→ **EXERCISE DETAILS**: Among the entries below, find all lines that include "Randevu" and copy them.

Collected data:

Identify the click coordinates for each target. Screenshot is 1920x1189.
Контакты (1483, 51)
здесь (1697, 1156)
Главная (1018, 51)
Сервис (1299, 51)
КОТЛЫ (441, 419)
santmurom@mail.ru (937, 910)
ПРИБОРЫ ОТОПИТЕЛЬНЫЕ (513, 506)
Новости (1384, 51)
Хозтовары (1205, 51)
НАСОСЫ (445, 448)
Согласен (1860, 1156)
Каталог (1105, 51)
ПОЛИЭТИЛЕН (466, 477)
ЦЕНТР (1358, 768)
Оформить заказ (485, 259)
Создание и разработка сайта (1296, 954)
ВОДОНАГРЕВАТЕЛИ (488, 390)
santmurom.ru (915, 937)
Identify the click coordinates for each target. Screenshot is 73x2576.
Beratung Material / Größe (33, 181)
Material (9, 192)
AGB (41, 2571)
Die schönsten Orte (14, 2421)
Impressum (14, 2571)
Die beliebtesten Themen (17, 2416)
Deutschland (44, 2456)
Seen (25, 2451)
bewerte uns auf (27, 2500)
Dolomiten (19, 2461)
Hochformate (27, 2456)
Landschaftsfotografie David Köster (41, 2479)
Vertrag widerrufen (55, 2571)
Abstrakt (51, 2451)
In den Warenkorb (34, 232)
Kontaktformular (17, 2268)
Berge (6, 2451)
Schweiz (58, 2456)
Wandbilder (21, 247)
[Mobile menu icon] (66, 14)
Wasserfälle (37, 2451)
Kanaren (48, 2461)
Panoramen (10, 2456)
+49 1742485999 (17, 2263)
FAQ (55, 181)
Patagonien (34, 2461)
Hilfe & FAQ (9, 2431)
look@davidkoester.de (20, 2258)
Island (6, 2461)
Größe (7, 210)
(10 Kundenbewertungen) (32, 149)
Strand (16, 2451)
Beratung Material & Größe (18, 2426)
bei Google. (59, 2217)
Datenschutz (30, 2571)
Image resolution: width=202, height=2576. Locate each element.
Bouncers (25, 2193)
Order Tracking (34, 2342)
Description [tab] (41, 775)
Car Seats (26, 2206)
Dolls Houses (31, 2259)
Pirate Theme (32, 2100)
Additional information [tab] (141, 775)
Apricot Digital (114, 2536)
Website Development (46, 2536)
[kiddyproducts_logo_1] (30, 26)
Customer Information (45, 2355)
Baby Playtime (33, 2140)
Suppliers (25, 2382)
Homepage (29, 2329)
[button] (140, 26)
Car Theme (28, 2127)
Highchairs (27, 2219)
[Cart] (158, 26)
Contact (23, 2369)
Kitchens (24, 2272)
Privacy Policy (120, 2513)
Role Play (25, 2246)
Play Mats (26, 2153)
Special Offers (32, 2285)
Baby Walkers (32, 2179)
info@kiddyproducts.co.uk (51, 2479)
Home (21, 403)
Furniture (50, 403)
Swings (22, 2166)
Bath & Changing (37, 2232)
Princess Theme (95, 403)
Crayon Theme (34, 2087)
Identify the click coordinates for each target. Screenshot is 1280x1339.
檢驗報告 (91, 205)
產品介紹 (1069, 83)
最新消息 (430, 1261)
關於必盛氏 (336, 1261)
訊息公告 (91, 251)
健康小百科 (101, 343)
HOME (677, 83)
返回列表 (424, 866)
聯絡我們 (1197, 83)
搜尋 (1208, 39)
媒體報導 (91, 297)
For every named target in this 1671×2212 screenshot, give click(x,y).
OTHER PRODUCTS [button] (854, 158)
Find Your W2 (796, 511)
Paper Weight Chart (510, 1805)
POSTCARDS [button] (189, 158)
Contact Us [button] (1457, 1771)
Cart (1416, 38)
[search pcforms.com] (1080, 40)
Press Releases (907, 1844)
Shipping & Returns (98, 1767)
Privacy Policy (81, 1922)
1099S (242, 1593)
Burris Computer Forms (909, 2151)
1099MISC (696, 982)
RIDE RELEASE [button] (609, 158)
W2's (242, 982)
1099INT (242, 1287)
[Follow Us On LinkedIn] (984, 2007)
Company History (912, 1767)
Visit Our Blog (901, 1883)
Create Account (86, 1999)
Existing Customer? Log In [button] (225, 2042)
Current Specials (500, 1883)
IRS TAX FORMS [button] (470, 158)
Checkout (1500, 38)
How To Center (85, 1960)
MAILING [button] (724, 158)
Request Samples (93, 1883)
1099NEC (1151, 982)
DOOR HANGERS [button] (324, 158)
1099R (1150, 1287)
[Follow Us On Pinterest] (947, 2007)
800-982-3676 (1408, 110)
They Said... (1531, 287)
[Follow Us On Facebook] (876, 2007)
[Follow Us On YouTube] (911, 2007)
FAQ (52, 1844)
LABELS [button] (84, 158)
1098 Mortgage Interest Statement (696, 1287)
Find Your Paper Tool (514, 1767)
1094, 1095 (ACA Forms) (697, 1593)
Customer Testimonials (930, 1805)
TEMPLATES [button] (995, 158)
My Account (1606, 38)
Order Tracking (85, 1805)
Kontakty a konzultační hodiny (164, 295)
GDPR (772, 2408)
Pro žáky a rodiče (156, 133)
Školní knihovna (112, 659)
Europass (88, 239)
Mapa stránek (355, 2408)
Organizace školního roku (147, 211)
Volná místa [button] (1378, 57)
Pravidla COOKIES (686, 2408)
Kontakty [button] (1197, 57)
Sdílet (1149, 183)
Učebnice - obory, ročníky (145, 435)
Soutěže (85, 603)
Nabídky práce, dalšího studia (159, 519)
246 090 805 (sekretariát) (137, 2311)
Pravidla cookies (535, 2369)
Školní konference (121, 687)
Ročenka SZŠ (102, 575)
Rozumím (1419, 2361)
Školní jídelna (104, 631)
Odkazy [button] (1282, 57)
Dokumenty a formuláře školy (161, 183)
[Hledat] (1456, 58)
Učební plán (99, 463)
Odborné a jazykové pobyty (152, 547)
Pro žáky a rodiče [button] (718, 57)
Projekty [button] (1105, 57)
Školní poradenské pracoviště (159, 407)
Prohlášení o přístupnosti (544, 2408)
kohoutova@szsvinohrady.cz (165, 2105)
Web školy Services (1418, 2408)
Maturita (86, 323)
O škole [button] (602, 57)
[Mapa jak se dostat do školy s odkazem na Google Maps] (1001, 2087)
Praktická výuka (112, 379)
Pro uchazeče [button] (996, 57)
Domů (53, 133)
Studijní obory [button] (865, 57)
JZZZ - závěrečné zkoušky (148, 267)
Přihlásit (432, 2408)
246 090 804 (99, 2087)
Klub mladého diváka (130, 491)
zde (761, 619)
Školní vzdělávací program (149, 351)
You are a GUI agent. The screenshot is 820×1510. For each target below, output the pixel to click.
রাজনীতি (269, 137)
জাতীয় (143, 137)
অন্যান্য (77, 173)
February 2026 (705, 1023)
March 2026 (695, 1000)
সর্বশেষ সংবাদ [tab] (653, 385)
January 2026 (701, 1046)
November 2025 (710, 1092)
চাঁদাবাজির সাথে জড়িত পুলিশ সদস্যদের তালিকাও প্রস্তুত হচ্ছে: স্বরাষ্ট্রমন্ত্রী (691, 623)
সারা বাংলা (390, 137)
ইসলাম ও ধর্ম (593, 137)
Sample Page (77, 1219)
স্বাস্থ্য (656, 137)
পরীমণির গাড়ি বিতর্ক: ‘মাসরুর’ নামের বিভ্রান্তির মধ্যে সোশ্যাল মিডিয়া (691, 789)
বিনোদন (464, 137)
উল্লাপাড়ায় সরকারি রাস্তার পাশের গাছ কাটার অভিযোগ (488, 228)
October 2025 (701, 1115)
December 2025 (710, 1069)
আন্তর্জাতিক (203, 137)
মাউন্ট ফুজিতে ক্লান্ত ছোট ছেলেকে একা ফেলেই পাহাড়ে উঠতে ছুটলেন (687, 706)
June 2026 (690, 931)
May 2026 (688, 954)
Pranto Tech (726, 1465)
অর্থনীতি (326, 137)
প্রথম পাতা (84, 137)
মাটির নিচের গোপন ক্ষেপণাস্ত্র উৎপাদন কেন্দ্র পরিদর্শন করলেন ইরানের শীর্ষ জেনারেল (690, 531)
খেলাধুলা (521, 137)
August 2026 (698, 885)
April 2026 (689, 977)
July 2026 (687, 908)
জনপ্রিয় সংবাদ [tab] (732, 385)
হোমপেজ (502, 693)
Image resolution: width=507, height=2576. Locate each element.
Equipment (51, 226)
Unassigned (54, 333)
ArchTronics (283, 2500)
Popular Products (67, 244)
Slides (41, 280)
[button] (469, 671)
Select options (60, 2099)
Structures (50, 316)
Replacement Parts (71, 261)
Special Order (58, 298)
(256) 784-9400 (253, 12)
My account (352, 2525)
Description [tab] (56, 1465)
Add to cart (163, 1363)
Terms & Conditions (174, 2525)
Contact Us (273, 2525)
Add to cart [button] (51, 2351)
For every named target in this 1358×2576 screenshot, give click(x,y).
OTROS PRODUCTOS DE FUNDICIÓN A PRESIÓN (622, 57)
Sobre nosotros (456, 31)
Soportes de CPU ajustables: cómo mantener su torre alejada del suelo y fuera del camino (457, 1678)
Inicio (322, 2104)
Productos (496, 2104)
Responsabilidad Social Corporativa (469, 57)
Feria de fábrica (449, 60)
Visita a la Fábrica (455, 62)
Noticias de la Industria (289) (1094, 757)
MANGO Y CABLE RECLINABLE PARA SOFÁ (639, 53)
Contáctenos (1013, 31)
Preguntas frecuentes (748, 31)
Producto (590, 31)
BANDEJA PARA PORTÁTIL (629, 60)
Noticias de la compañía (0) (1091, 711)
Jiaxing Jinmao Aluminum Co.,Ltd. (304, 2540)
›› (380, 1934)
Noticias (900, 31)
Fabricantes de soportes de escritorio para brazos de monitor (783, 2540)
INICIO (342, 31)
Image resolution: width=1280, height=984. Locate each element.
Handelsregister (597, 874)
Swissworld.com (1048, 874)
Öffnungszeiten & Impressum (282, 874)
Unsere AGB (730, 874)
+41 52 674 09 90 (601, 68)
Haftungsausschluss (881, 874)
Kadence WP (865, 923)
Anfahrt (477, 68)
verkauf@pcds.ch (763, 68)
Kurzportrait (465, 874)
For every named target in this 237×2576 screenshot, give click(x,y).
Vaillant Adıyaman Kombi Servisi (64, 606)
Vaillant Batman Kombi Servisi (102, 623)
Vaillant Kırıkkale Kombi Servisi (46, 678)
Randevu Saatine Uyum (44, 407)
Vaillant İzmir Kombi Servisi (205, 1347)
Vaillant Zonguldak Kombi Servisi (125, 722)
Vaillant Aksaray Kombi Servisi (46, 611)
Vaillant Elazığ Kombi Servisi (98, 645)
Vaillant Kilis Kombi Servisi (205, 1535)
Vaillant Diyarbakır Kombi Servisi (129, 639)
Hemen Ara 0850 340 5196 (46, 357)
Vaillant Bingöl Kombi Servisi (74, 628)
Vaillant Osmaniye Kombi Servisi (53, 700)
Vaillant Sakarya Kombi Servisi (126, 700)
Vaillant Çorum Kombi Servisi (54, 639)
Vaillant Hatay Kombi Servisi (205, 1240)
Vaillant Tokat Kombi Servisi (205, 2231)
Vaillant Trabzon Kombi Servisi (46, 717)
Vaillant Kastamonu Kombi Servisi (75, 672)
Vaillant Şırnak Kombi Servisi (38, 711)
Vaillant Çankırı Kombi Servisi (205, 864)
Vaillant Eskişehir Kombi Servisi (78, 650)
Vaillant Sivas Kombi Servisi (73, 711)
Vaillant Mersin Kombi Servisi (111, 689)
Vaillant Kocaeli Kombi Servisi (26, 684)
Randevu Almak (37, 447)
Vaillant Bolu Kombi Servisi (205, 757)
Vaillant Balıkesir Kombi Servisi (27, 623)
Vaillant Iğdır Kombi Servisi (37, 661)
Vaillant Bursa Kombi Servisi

→ **ANSWER SPACE**:
Randevu Saatine Uyum (44, 407)
Randevu Almak (37, 447)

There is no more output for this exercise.